_To do_
Wherever the string "agent" appears in the records, return the line that holds it.

^^^^^^^^

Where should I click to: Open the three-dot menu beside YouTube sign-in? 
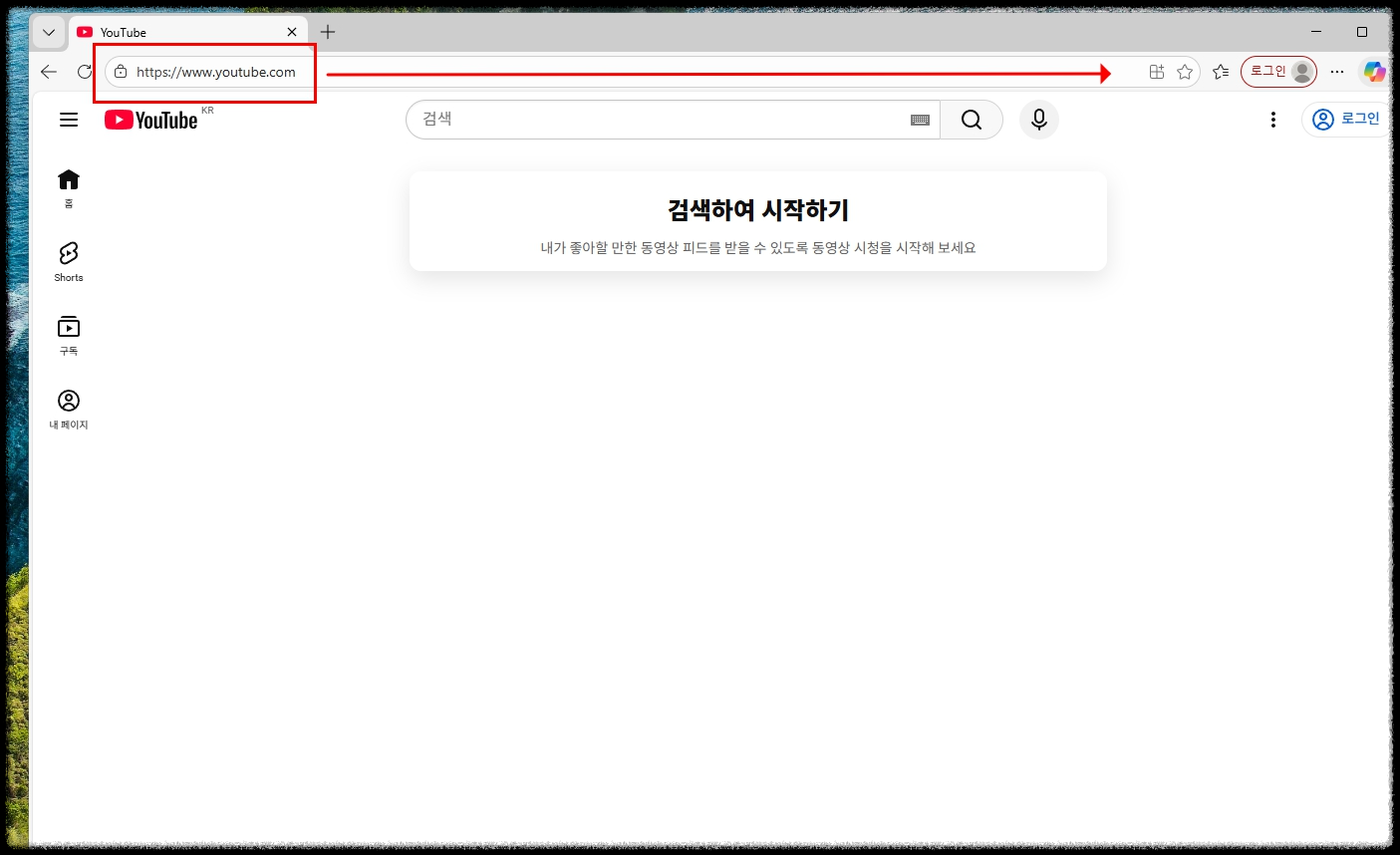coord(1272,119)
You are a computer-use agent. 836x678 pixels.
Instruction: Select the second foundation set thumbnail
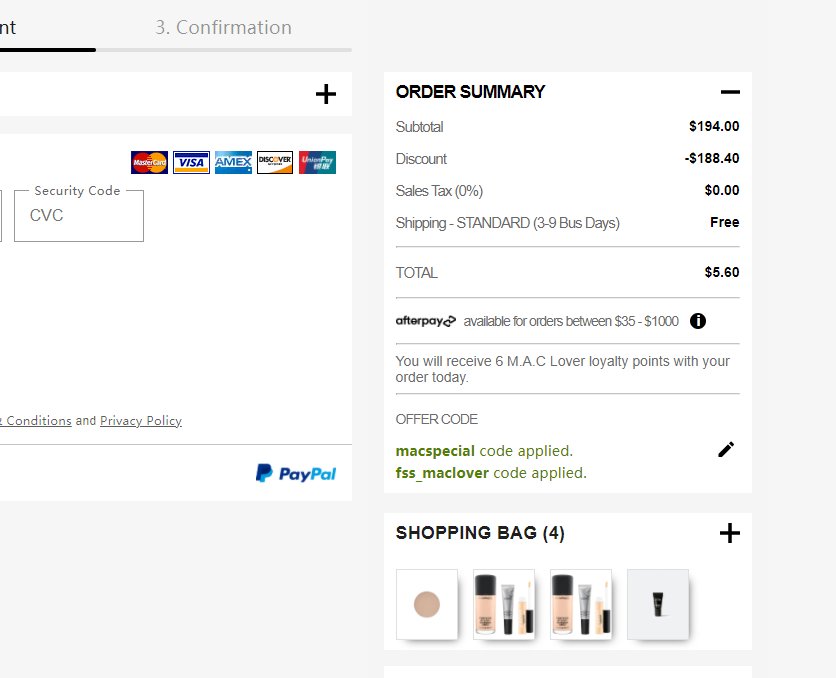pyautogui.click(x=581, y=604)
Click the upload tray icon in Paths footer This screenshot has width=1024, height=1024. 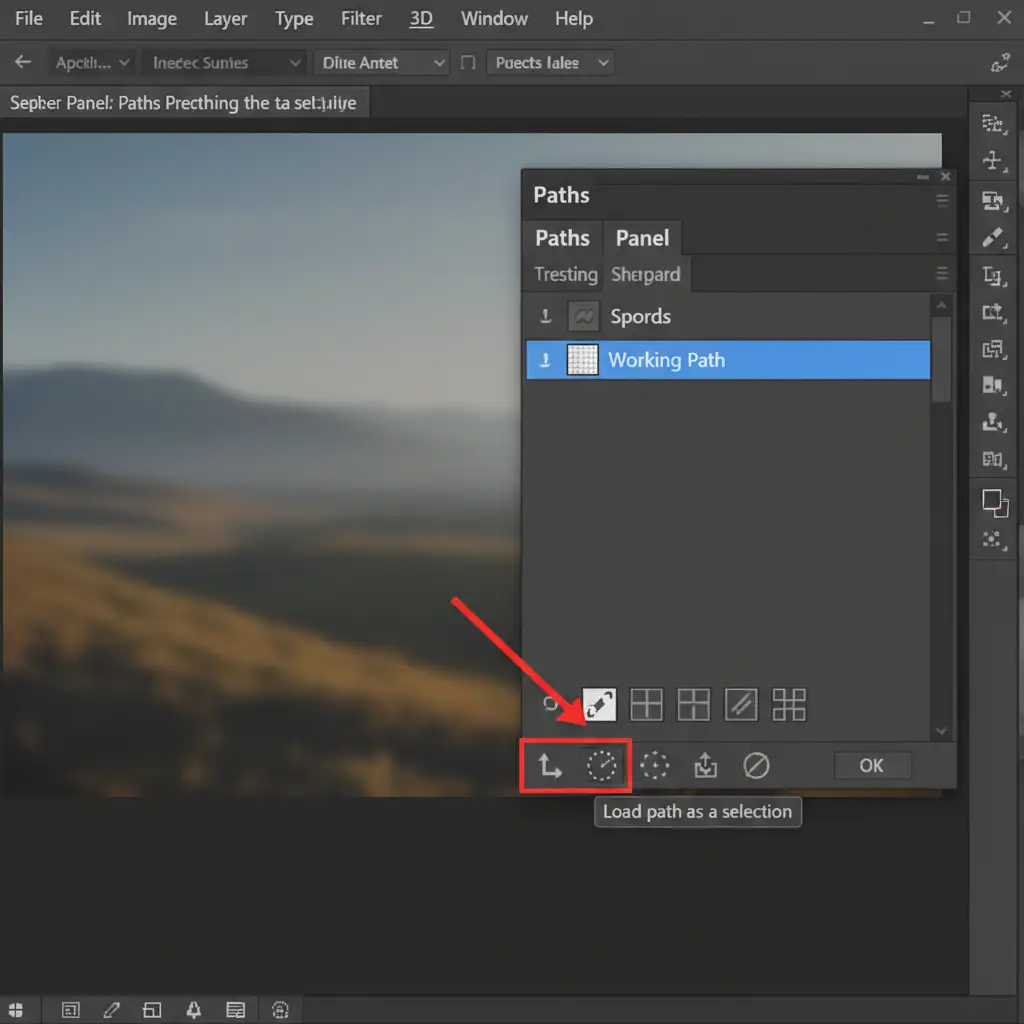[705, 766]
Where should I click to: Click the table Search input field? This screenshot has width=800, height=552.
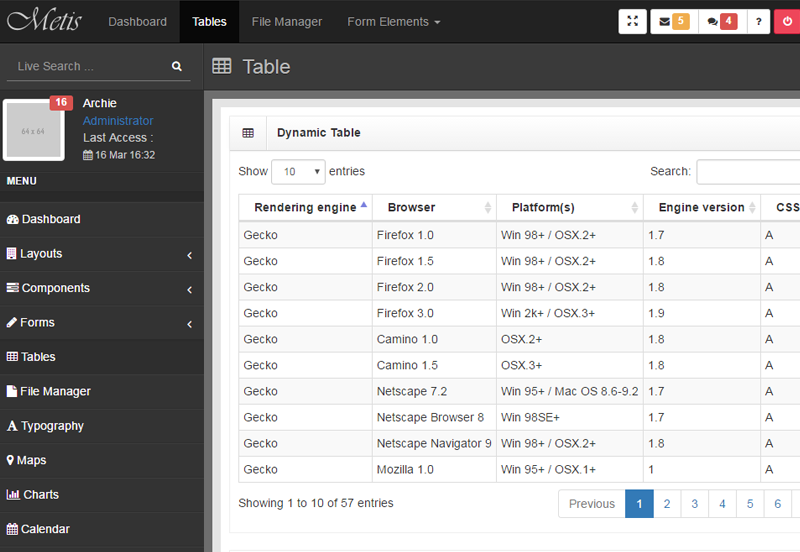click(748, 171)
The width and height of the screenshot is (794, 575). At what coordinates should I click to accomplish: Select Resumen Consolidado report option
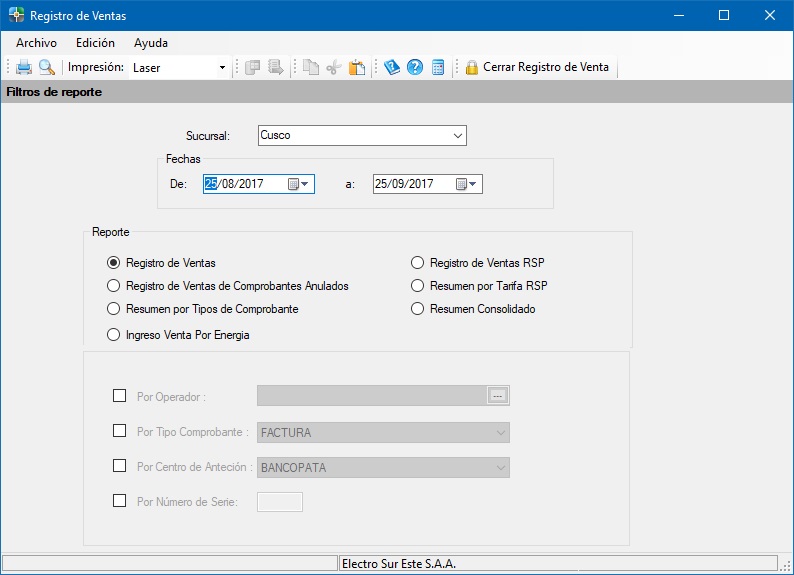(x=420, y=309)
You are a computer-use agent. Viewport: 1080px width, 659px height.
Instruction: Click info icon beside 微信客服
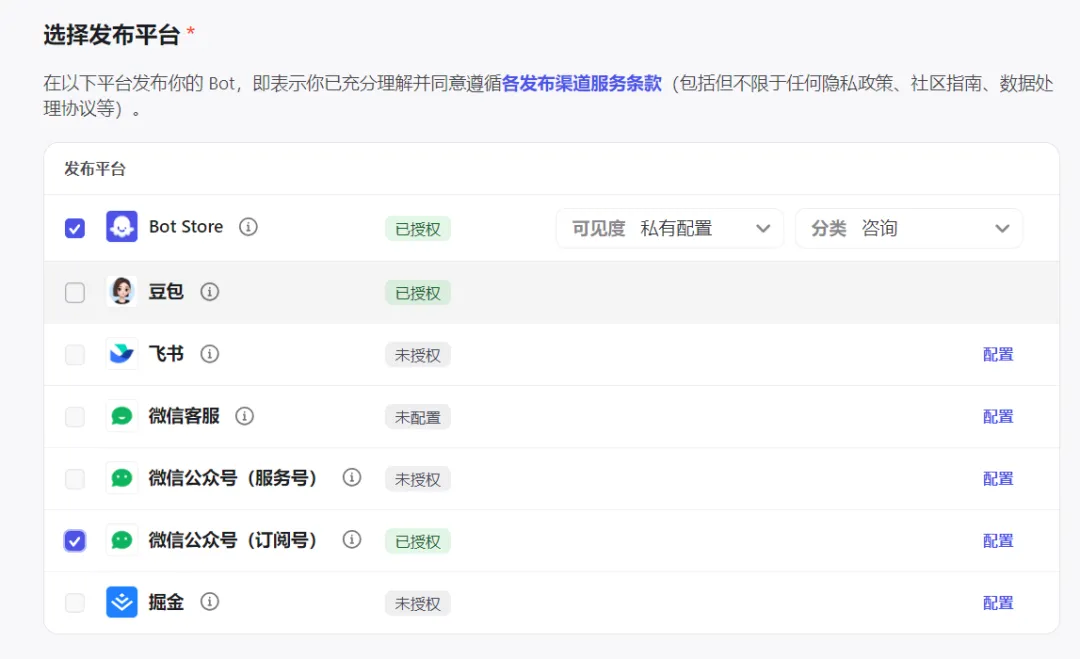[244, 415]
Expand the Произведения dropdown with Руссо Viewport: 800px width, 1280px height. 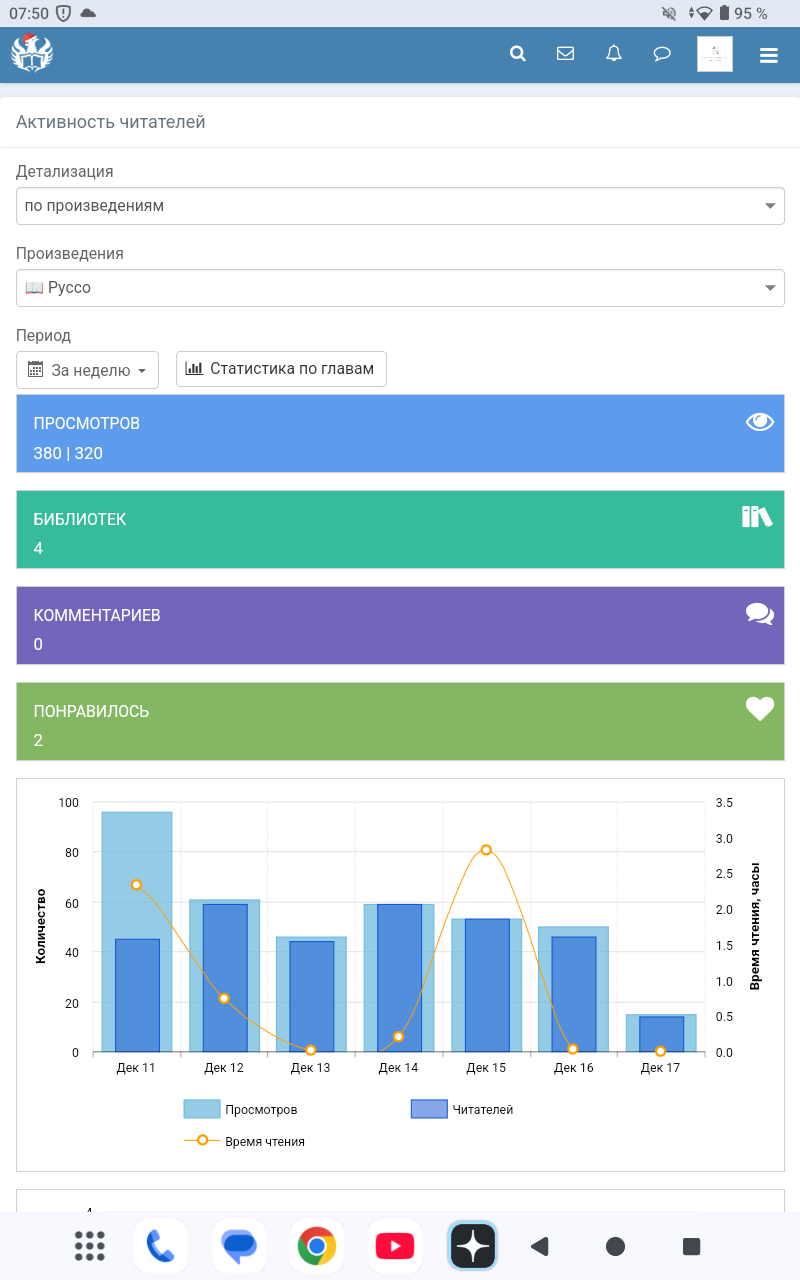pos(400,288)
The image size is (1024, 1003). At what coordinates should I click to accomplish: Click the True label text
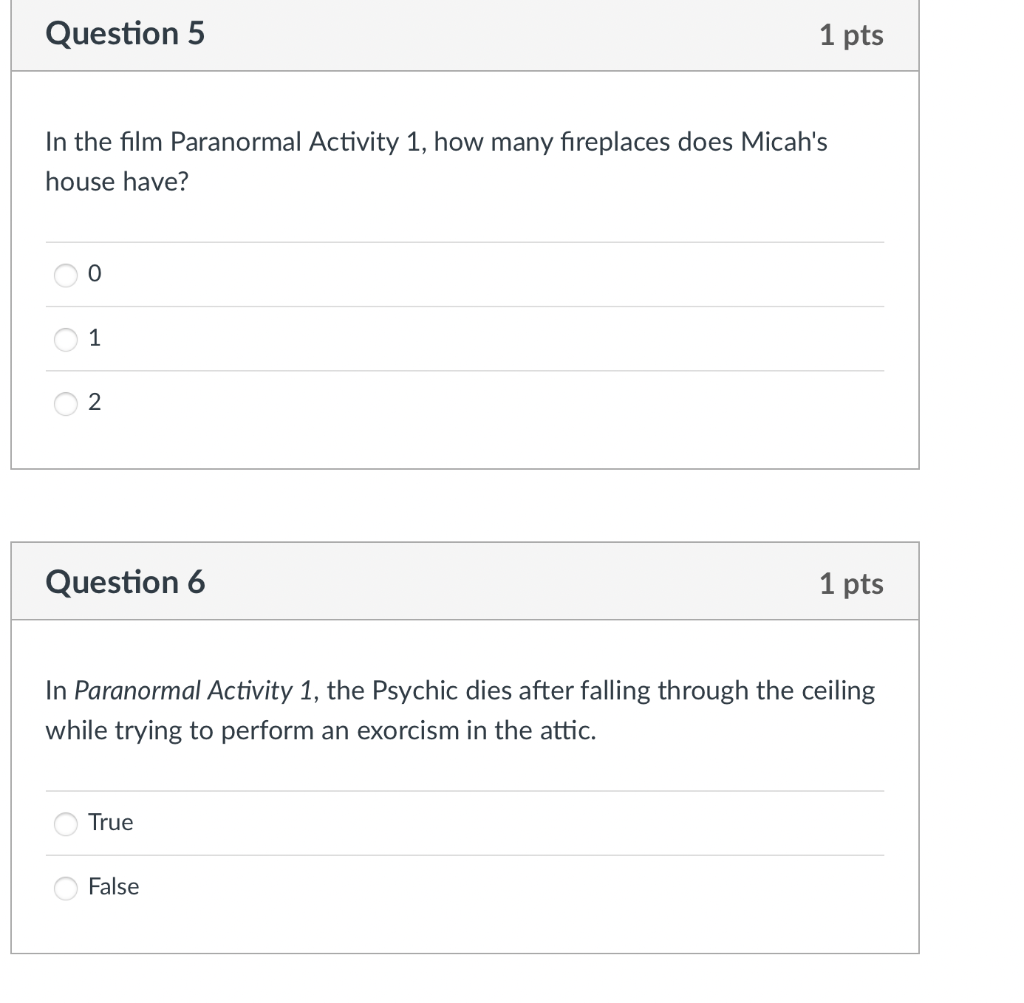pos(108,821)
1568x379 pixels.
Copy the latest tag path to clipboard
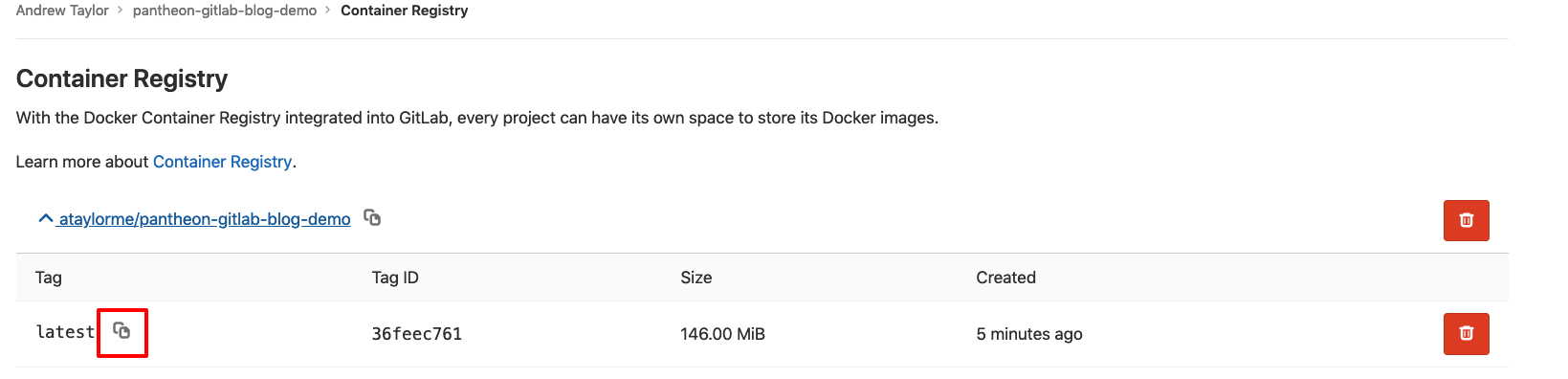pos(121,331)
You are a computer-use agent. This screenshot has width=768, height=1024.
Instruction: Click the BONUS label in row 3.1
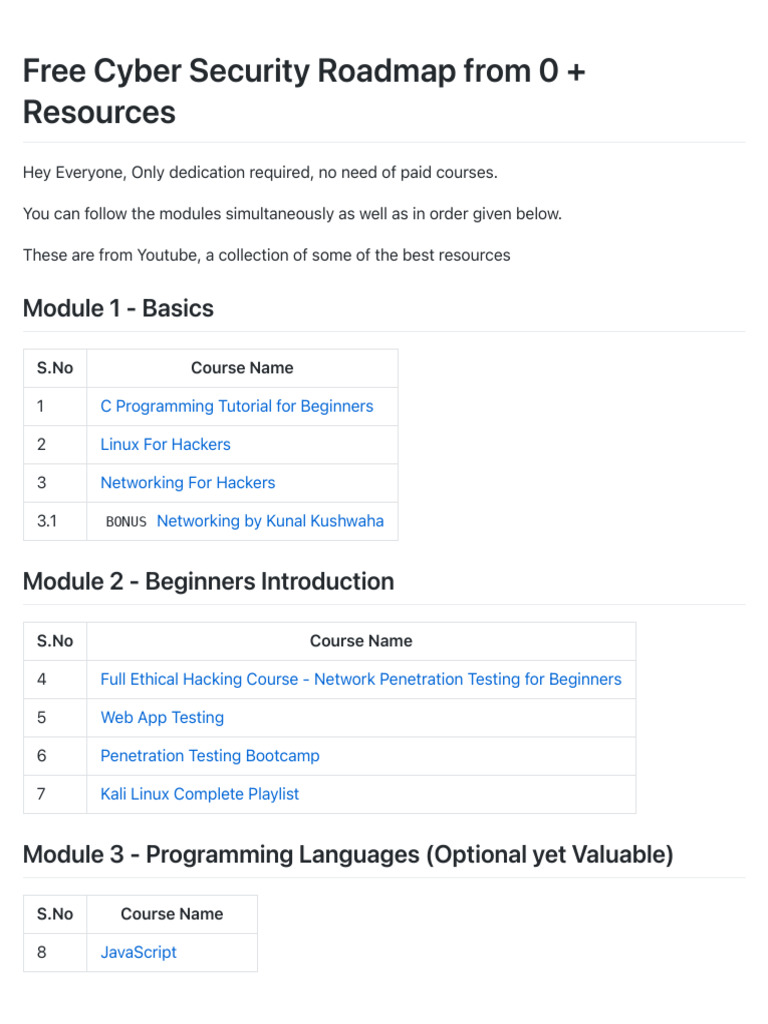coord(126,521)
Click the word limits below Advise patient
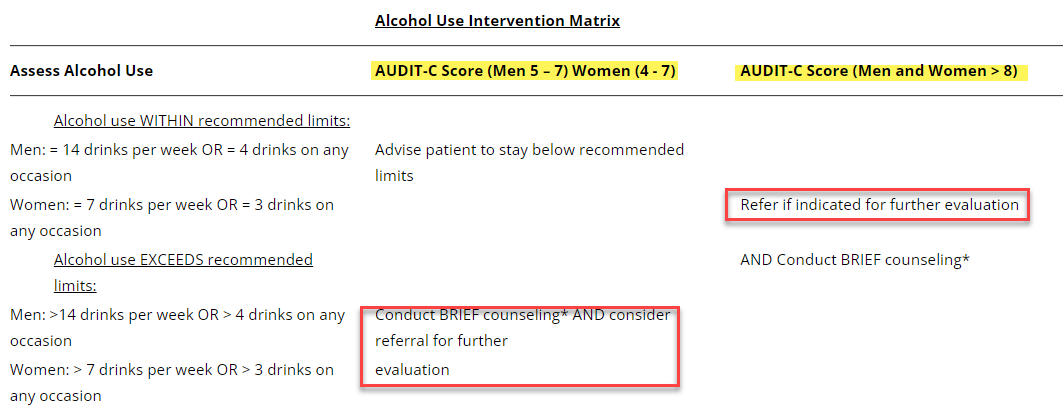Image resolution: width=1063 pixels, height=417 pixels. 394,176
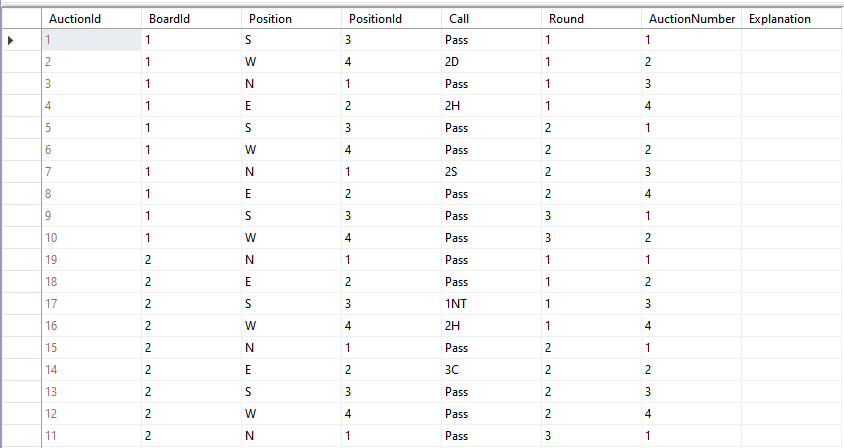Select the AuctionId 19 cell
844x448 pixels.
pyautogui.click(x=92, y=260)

^^^^^^^^

_Worked solution_
You are a computer-use agent. 836x678 pixels.
You are a computer-use agent. Viewport: 1080px width, 659px height.
You are a computer-use agent. This screenshot has width=768, height=1024.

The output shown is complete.